--- Material provided Enclosed Below ---

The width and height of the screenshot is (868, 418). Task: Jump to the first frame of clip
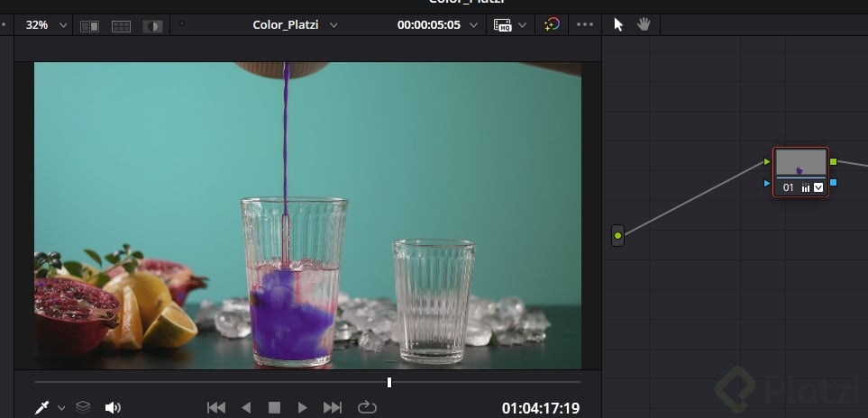click(216, 407)
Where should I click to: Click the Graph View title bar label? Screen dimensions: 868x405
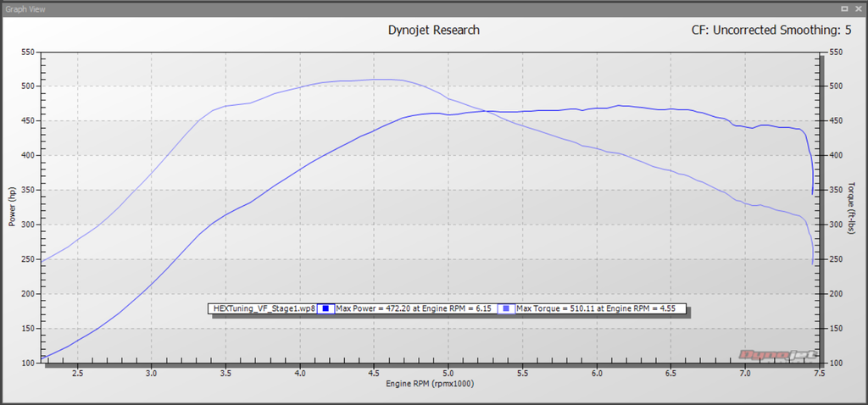coord(26,9)
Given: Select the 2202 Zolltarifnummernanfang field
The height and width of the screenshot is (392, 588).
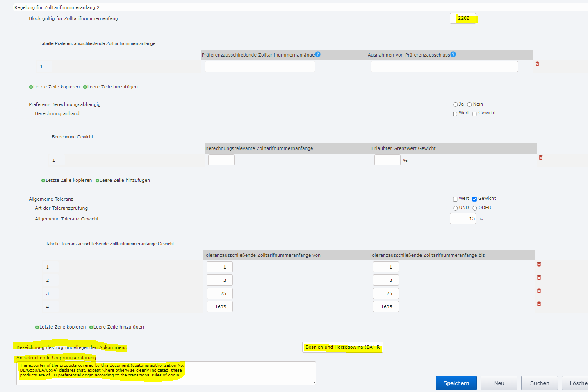Looking at the screenshot, I should click(x=463, y=18).
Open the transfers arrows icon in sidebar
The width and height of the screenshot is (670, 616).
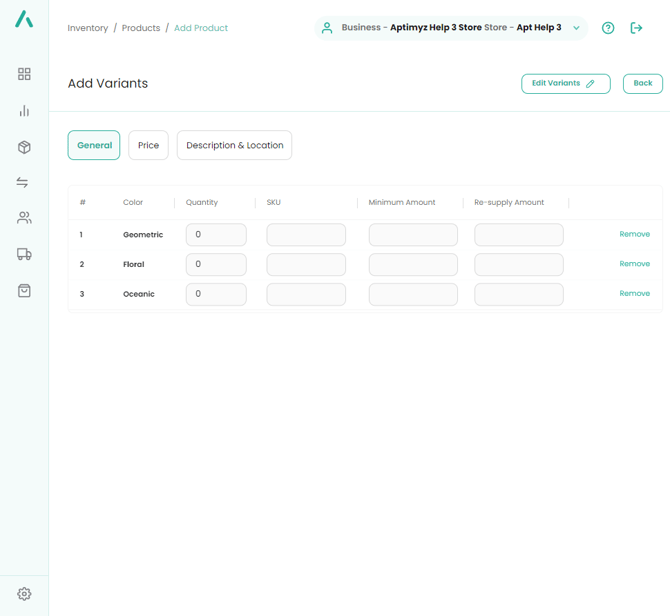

--- End of Enclosed Material provided ---

Problem description →
Leave the pictures out and reproduce all of the records exactly.

Answer section →
The width and height of the screenshot is (868, 418). Task: Jump to the first frame of clip
click(216, 407)
Where should I click to: Click the Graph View title bar label? Screen dimensions: 868x405
coord(26,9)
Given: Select the 2202 Zolltarifnummernanfang field
The height and width of the screenshot is (392, 588).
Looking at the screenshot, I should click(x=463, y=18).
Open the transfers arrows icon in sidebar
The width and height of the screenshot is (670, 616).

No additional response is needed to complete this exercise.